Get Traffic To Your Site!

Now that the Top Affiliate Challenge is over and the NDA has expired, I can give my views and thoughts on the two week competition that pitted affiliate marketers against each other. In no particular order, these are the observations I came up with.

TAC Is Not About Affiliate Marketing

The Top Affiliate Challenge is more about who can call in the most favors than it is about affiliate marketing. The show format pretty much prevent you from doing any true affiliate marketing. Instead of doing affiliate marketing from start to finish (testing out offers, making adjustments, etc), the winning teams merely transfer offers from their personal accounts to the team accounts. This created another problem.

You Can Buy The Win

The Top Affiliate Challenge is not a leveled playing field. The show heavily favors the contestant with experience and money to throw around. A contestant like Jon Ryan, who has no affiliate marketing experience or money to throw at the game, didn’t stand a chance. It doesn’t surprise me in the least that the winner of the game was also the person who spent the most money.

When I signed up as a TAC Guru, I was under the impression that each team would be given a budget and list of offers to work with. The team that made the most money with their budget would win. That was not the case. Instead, the rule was simply to make as much money possible using whatever means possible. That included using your own money to fund your offers. That to me was just plain stupid.

If TAC wishes to have a season 2, they will need to find a way to prevent the buying of a win. I wonder how many contestants would have audition for the show if they had known that they would need to put their own money into the show in order to have a chance at winning it?

The Show Was a Money Grab

From the first day, TAC seem like a money grab for the producers. The winner of the show got half the money generated from total affiliate commissions. The other half went to the producers. Team rankings were based on gross income only. Sure, it sounded great that Jonathan Van Clute was posting as much as $3,000 of affiliate income in a single day. However, he had to spend $2,000 to do that. Half the $3,000 went to the prize pool so Van Clute only got $1,500 back if he wins. Net result, he lost money. I was told Van Clute spent $26,000 of his own money to win the TAC. For that victory, he took home $19K, which was half the cash pool (he also got a two year car lease and a ring). The big winners were the owners of the show.

During the single two-day challenge where each of the remaining 8 contestants work by themselves, they were also asked to continue making income for the team. The six contestants with the highest earnings moved on. The last two were eliminated. Team results had no effect on who stays or who goes. Yet, the contestants were asked to continue to make money as a team. That made no sense to me. Why make money as a team when elimination was based on individual performance? Collin LaHay, who was on my team, won the two-day challenge with over $1,600 in earnings. As a team, we produced zero. Team Pepperjam Network brought in over $5,000, which did nothing but added $2,500 to the producers’ pocket.

The Editing Team Sucks

If you’ve watched any of the episodes, you’ll no doubt notice the really bad editing. Things did improved as the show went on but there were still many mistakes being made. No doubt, many of the errors were caused by trying to produce a show on a 24 hour turnaround. That’s a really short time frame when you are using out dated tapes, instead of hard drive based videos, to do your show.

■ ■ ■ ■ ■

● WRITTEN INSTRUCTION 1
Transcribe the passage of the Top Affiliate Challenge review starting at "Now that the" and ending at "created another problem.".
● WRITTEN INSTRUCTION 2
Continue the Top Affiliate Challenge review from the point at which it stops.

● DATA LINES
■ ■ ■ ■ ■

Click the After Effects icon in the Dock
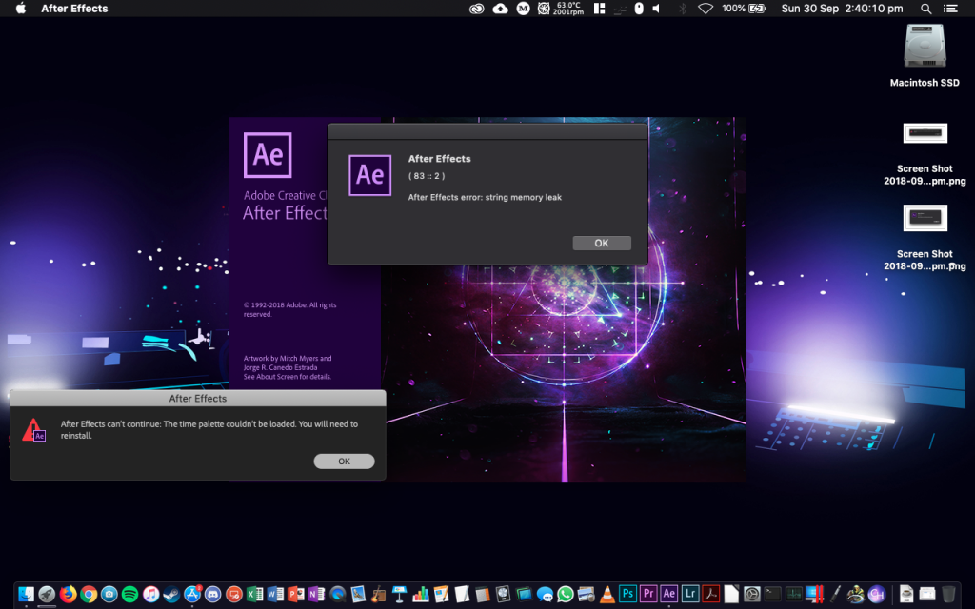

■ ■ ■ ■ ■

● ANSWER 1
Now that the Top Affiliate Challenge is over and the NDA has expired, I can give my views and thoughts on the two week competition that pitted affiliate marketers against each other. In no particular order, these are the observations I came up with.

TAC Is Not About Affiliate Marketing

The Top Affiliate Challenge is more about who can call in the most favors than it is about affiliate marketing. The show format pretty much prevent you from doing any true affiliate marketing. Instead of doing affiliate marketing from start to finish (testing out offers, making adjustments, etc), the winning teams merely transfer offers from their personal accounts to the team accounts. This created another problem.

● ANSWER 2
The Show Made Up The Rules As They Went Along

In the first episode, Monica stated that Gurus could not be eliminated from the show. However, by episode nine, I was eliminated for “losing too much.” In the confessional, the producer told me they kept a tally sheet on Guru wins and losses and that a Guru that lost too much would be eliminated. I don’t believe that for one second. I was told a week before the show started that the finals would be three contestants with the three Gurus. The show wrote me off because I was gaming their rules (or lack of rules) and basically making life a living hell for them.

Jonathan Van Clute Is a Really Nice Guy

The winner of the TAC, Jonathan Van Clute, is a super nice guy. I had a master plan in place to destroy him in the finals. You see, the winner of the Top Affiliate Challenge is not the person or team that produce the most income over the two week period. The winner is the person who produced the most income in the final challenge.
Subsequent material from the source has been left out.